Luna, on the other hand, may be Aqua-inspired though ugly as sin (Tony likens it to "what you'd get if you told a colourblind guy to copy a Monet"), but it apparently also adds just about the last thing you'd ever expect to see coming out of Redmond: what appear to be some honest-to-goodness functional innovations. In particular, Tony points to the "My Pictures" folder as an example. Mac OS X's Finder includes a nicer preview option over previous Mac OS versions, but it still only lets you see a thumbnail of a single file at a time. In contrast, Windows XP's "My Pictures" folder "provides a slideshow feature" and a variety of ways to preview the images contained within; other basic consumer-oriented tasks such as compressing a photo and emailing it to Grandma are just a click away (via tight "integration" with Outlook Express, we'd wager).

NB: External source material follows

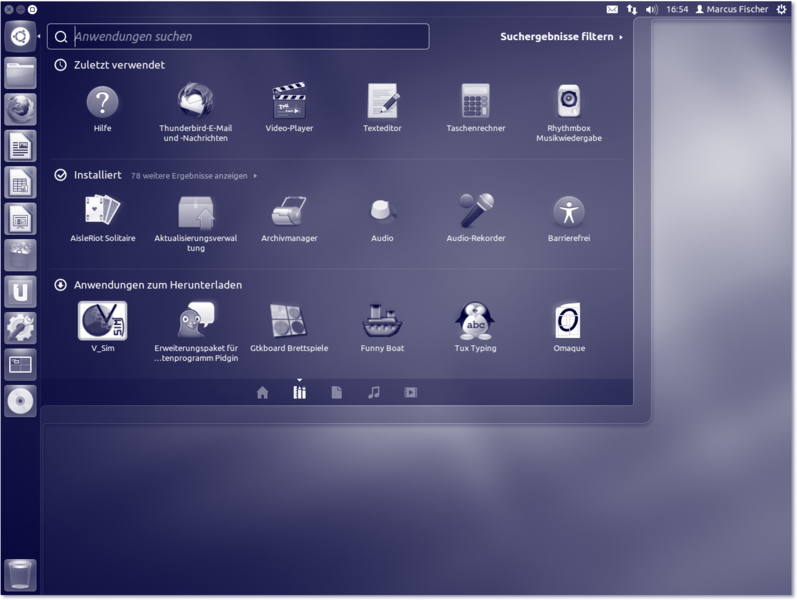Open the trash in the launcher

point(20,575)
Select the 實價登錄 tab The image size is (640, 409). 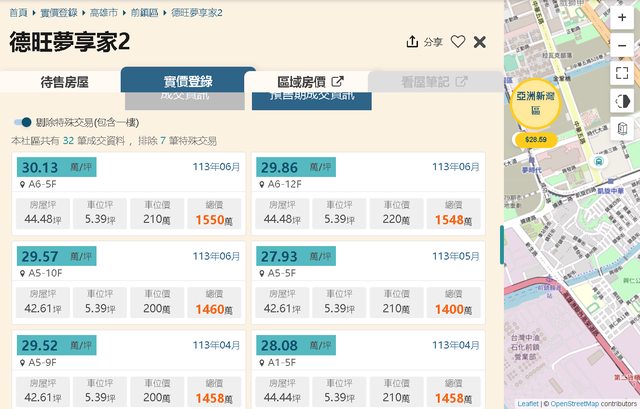[x=188, y=82]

So instead of flaming Tony (who is a Mac user, by the by), think about the number of steps your mom might have to take to email you copies of the digital pictures she took if she were using Mac OS X 10.0.3. Assume that the camera is even supported by Mac OS X in the first place; after transferring the images, she'd probably have to locate them via the Finder, preview them one at a time to find the good ones, switch to Mail, create a new outgoing message addressed to you, and then drag in the pictures she wants to send-- oh, and hopefully they're already email-friendly JPEGs instead of uncompressed TIFFs.
The process isn't brain surgery, to be sure, but we have to admit, Tony's description of the way "My Pictures" will supposedly work does sound simpler. Here's hoping that Steve's whole "digital hub" strategy will extend to super-simple, consumer-friendly digital photo processing (among other tasks) come Mac OS X 10.1 next month. We've long had to endure goofy claims that Windows's interface is "almost is good as a Mac's"; in October we don't want to have to start hearing people say that it's better.